Namun, pemuda itu benar-benar memiliki kelincahan yang luar biasa dan dengan gin-kang yang lebih sempurna, dia selalu dapat mengelak dan menghindarkan diri dari setiap serangan, bahkan membalas pula dengan tamparan-tamparan yang tidak kalah hebatnya. Akan tetapi, kalau pemuda itu lebih mengandalkan kelincahannya sehingga selalu dapat mengelak dari serangan lawan, sebaliknya Kang-thouw-kwi ini lebih mengandalkan kekebalan tubuhnya sehingga biarpun sudah tiga kali dia terkena tamparan tangan pemuda itu, namun dia hanya terhuyung saja dan tidak terluka.

"Hemm, engkau masih dapat bertahan juga?" kata Siangkoan Wi Hong setelah pertandingan itu berlangsung lima puluh jurus dan melihat betapa kakek itu tidak roboh oleh tiga kali pukulannya.

Kini dia mengubah gerakan silatnya dan ternyata dia mempergunakan gerakan meliuk-liuk seperti seekor ular. Kedua lengannya itu seperti kepala ular yang mematuk-matuk dan kini setiap patukan itu ditujukan kepada jalan darah maut dari tubuh lawan.

Menghadapi serangan ini yang agaknya merupakan satu di antara ilmu-ilmu simpanan pemuda itu, Kang-thouw-kwi mulai terdesak hebat dan beberapa kali dia terhuyung terkena totokan-totokan yang sebenarnya merupakan totokan-totokan maut, akan tetapi agaknya kekebalan tubuh kakek itu yang membuat dia hanya terhuyung saja.

Marahlah Kang-thouw-kwi. Memang dia sudah tidak mempedulikan keselamatan nyawanya lagi.

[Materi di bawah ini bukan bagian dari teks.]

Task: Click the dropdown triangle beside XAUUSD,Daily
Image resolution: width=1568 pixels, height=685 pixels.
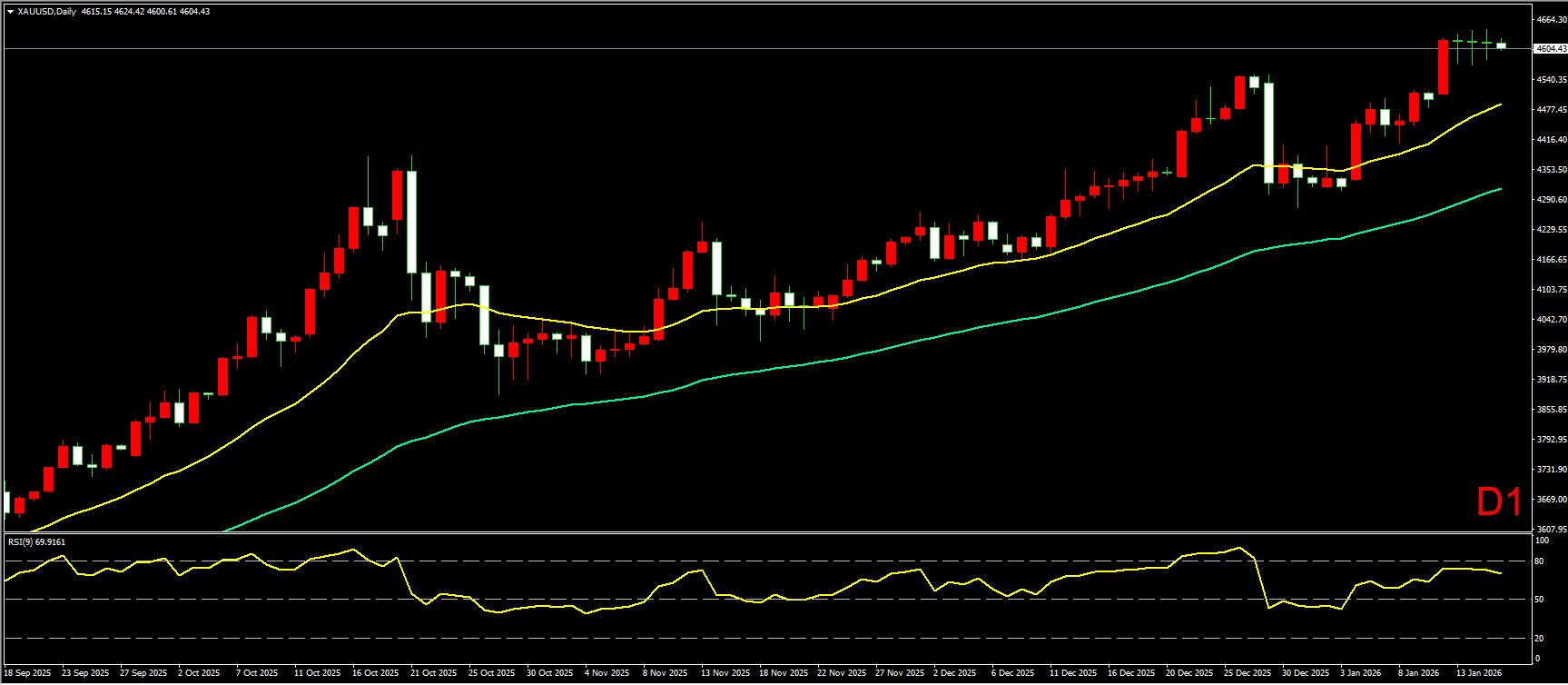Action: point(10,12)
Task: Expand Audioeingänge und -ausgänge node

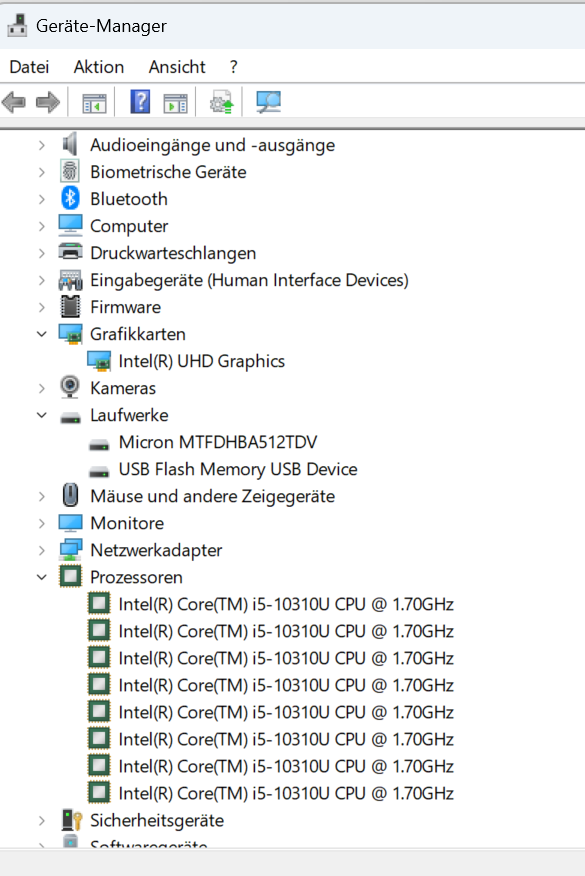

Maka dia lalu mengeluarkan teriakan panjang dan tiba-tiba dia meloncat ke belakang, kemudian, bagaikan seekor kerbau yang marah, dia lari ke depan dengan kepala menunduk, seperti seekor kerbau merendahkan diri dan hendak menerjang fihak lawan menggunakan kepalanya untuk menyeruduk!

Melihat ini, Siangkoan Wi Hong tersenyum dan pemuda ini lalu berdiri tegak, sengaja memasang perutnya untuk diseruduk sambil bertolak pinggang dengan sikap angkuh sekali.